Seemingly doable ... until you realize that nearly 150 people will be at the wedding.

WTF?

My introvert's dream of a small wedding looked impossible.  I want to be able to hang-out with the people I love. So what happened and how did my dream start turn into a TLC special?

My problem is that Sam and I love a lot of people -- despite putting on a curmudgeon act.  When you add in both of our families (and extended families), all our coffeeshop loafing friends, college friends, high school friends, coworkers, etc.... the numbers move up.  I was paranoid about leaving someone out.  Oh, and then toss in everyone's significant other.  And kids, I want a kid friendly wedding so there will be tons of kids.

Of course more guests mean a bigger venue, and a need to do all the rituals, and then the thought of crafting and baking for 150+ people threw me in a tizzy.  Although invitations hadn't gone out people were expecting to be invited.  Every conversation turned to "how are the wedding plans?"


In early November I flipped out and canceled everything.  I told Sam that we would take an afternoon in January, pick Hope up from school early, and head to the courthouse.  I didn't want ANYONE there -- not even my parents.  I lamented the fact that I didn't plan better and get knocked up so we could use the excuse of a good ole country shotgun wedding.  Sam talked me off the ledge and I did what any freaked out bride would do:  I called my mom.

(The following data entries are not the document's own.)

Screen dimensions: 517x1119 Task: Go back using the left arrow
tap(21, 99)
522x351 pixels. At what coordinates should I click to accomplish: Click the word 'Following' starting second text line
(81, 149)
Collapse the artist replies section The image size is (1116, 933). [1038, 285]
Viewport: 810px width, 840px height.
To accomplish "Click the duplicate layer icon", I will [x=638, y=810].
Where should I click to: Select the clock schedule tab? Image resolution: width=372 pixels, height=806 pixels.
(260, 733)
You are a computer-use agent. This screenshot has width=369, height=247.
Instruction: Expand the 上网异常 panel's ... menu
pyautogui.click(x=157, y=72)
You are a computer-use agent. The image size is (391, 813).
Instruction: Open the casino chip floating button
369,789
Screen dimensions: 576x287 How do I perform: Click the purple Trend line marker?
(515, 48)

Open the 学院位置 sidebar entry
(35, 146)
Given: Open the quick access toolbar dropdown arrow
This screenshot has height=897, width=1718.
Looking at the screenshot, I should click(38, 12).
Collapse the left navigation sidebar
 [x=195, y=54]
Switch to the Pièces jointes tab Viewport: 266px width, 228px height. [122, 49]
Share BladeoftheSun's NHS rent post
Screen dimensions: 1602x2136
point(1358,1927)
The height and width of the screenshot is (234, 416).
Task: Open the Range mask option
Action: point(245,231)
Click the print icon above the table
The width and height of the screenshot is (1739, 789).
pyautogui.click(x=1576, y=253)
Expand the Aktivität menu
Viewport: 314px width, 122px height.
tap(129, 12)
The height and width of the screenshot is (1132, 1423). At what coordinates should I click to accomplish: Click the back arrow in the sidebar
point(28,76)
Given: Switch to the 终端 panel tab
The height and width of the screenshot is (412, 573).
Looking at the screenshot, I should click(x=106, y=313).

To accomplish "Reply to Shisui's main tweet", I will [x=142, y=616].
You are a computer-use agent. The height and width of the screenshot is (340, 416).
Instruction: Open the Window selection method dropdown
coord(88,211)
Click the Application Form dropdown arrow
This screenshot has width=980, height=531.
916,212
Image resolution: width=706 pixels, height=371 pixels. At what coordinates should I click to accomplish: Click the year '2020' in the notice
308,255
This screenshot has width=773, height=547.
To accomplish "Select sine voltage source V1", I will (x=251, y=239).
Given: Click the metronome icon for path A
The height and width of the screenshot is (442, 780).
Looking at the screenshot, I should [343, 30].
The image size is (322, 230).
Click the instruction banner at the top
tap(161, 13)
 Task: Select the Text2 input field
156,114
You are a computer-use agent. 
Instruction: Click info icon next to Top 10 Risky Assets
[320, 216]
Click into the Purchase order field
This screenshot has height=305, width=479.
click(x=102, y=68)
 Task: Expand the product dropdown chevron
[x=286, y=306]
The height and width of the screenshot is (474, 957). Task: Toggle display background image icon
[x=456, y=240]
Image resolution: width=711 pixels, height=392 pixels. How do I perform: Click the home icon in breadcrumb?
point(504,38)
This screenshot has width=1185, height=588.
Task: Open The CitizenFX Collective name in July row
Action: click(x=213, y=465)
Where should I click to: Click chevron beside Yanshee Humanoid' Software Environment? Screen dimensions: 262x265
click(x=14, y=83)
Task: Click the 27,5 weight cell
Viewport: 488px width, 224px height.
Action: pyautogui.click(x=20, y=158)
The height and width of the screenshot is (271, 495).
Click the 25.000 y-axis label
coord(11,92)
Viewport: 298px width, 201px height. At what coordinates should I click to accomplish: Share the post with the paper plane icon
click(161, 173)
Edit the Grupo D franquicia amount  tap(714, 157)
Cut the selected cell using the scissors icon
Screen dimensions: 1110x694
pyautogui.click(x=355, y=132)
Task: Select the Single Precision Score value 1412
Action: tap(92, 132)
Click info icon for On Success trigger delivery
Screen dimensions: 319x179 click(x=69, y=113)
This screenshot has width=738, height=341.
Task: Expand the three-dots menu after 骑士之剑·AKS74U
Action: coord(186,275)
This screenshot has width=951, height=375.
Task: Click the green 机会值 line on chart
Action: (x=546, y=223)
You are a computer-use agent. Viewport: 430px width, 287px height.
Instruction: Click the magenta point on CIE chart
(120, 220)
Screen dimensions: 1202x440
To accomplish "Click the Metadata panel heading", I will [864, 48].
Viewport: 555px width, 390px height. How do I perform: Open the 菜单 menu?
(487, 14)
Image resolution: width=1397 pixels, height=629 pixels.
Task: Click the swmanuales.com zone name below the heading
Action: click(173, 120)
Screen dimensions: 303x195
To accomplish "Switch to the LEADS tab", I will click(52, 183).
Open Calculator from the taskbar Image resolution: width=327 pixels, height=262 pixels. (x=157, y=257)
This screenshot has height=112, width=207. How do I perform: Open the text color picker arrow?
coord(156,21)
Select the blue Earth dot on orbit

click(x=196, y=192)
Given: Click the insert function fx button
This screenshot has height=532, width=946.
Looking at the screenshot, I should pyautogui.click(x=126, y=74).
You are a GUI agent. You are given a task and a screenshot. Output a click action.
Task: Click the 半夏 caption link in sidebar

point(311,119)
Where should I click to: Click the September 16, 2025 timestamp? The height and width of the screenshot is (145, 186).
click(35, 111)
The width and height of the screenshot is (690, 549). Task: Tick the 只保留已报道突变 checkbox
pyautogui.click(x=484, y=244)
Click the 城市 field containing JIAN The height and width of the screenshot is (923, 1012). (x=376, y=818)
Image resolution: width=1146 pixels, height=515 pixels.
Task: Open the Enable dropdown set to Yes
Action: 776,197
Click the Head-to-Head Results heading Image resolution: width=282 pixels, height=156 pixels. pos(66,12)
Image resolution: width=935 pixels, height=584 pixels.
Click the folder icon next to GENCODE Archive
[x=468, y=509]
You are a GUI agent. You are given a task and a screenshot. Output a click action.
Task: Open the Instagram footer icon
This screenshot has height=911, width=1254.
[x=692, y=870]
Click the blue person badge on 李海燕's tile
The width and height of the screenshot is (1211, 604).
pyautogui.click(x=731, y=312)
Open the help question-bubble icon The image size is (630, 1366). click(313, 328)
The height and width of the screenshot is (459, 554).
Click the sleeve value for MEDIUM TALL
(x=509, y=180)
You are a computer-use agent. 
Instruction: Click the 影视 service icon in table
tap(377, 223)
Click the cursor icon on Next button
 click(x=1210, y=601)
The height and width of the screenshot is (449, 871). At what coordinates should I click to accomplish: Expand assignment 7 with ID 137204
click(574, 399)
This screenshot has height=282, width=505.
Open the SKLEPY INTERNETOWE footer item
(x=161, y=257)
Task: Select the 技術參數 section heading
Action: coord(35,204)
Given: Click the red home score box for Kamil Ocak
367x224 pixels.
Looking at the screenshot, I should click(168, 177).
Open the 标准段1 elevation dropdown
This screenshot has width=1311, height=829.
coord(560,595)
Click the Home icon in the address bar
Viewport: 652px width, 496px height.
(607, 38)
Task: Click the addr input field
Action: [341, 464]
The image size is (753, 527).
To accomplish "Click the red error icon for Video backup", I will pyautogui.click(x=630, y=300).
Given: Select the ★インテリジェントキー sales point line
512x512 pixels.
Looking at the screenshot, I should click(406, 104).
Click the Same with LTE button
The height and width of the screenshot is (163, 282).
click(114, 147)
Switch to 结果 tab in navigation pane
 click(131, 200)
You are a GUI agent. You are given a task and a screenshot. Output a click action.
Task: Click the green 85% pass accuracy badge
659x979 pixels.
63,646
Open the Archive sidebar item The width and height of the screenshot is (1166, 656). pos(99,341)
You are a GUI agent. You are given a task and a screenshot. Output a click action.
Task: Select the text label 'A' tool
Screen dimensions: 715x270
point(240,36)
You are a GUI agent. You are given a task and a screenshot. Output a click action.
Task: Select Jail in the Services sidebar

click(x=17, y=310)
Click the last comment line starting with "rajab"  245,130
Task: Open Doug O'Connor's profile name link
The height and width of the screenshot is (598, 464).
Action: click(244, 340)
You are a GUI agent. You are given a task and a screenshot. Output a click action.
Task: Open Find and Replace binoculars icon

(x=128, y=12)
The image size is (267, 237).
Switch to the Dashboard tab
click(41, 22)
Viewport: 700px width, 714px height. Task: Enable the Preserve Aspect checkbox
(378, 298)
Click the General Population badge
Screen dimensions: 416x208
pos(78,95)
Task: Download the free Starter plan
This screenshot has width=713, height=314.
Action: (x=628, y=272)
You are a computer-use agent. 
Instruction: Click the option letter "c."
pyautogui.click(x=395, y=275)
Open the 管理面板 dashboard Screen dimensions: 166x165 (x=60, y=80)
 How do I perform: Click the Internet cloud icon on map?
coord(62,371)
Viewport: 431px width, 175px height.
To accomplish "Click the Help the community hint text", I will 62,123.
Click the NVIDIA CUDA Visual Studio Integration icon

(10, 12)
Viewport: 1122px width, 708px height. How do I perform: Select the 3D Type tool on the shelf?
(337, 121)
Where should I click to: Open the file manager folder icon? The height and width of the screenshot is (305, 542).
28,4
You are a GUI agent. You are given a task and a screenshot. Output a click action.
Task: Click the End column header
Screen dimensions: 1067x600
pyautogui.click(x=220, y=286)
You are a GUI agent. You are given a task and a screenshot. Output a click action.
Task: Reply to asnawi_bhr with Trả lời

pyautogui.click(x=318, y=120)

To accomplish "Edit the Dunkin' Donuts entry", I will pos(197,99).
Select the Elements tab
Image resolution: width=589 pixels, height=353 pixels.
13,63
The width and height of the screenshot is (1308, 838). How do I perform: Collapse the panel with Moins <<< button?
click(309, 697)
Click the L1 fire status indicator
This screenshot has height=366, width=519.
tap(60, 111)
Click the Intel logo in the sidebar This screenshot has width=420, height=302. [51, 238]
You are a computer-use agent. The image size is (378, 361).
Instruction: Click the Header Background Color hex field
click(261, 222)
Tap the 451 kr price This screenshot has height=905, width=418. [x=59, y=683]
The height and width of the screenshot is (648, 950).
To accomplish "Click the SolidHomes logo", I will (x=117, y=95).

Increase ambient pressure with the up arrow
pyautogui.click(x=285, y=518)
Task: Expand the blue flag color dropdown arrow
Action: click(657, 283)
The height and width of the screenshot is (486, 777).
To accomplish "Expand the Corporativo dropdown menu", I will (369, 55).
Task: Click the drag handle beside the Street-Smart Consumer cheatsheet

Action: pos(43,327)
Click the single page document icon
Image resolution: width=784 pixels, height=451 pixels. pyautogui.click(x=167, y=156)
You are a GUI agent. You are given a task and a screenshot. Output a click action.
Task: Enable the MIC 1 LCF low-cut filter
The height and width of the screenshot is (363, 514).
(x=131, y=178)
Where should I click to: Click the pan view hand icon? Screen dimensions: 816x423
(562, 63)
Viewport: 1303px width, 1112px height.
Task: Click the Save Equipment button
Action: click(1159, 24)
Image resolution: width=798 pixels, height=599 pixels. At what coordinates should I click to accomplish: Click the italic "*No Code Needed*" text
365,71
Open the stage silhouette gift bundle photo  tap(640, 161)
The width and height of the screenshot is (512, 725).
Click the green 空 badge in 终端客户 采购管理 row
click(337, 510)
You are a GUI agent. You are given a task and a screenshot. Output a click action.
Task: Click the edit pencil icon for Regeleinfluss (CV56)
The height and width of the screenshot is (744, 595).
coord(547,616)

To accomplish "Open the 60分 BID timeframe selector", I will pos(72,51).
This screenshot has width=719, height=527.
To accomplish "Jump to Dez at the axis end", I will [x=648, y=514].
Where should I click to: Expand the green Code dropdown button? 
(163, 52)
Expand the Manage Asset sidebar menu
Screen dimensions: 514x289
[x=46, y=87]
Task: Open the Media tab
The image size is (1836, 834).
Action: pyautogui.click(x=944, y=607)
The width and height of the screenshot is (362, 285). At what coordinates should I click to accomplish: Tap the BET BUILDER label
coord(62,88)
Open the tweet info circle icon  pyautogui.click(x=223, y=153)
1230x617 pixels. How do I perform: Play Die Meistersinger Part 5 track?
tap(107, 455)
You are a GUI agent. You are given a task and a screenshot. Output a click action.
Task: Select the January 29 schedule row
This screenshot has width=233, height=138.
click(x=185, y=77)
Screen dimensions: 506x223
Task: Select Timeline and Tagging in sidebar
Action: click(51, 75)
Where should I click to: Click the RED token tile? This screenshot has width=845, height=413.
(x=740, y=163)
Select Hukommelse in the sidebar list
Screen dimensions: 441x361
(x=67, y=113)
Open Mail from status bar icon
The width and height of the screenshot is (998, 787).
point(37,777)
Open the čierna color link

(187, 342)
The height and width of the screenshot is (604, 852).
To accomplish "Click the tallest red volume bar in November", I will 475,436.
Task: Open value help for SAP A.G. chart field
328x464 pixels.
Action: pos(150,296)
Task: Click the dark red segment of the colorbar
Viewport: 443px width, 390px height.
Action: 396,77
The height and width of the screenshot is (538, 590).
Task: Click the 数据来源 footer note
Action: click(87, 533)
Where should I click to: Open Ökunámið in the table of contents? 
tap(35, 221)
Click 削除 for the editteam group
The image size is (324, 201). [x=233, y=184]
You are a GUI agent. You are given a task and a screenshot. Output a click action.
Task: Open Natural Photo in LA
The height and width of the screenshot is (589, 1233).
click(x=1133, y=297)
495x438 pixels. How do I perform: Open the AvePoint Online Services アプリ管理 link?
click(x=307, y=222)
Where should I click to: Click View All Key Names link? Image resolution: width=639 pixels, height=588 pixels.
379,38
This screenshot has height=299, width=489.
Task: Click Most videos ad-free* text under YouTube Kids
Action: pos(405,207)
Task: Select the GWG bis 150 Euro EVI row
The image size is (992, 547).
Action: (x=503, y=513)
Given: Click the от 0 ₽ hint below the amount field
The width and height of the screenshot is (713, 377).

Two weeks later, I had my dream wedding planned.  We're getting married January 16th at my Grandmother's house with less than 30 people attending.  Close family and 4 or 5 mutual friends will be attending.  I handmade invitations using Amy Butler paper and a John Donne poem.  I'm practicing baking cupcakes.  There will be no attendants, tossing of bouquets, or aisle walking.  We'll say our vows, eat a cupcake, and hit the road to eat Thai food and head off to Athens for a weekend honeymoon.  I'm truly excited and relaxed.

The one hitch in my calm is that I didn't know how to tell all the folks expecting invites to a huge wedding.  It felt deceptive to wait and then surprise everyone with a wedding announcement.  Not only that, but my coworkers knew the wedding plans changed -- I had to take some vacation time -- and then other folks on campus found out and I would DIE if one of my friends found out from someone other than me.  The last thing I want is for someone to feel unloved or left out.

So there we go:  in less than a month I will be Mrs. Roper.  No stress, no freaking out, and all handmade.

4 comments:

Giggly said...

Sounds perfect. :) It will be special and lovely, I'm sure of that! I am so happy for you guys!! XOXOX

We never had a wedding. We we're were too shy and and freaked out by the idea, so we just had a court house marriage. :-/ lol

Mrs. Roper eh? Like from Three's Company. :) Sorry, that just popped in my head....

Amanda Roper said...

that's what everyone says about my being Mrs. Roper! Too funny!

TronG said...

Yay! I think that sounds perfect, and much sooner, which is great! I'm glad you're doing things the way you want to do them... that's all that matters anyways.

Michelle Fluttering Butterflies said...

That sounds wonderful. I really wish I had my dream wedding instead of the one I had! Good for you for making the hard decisions.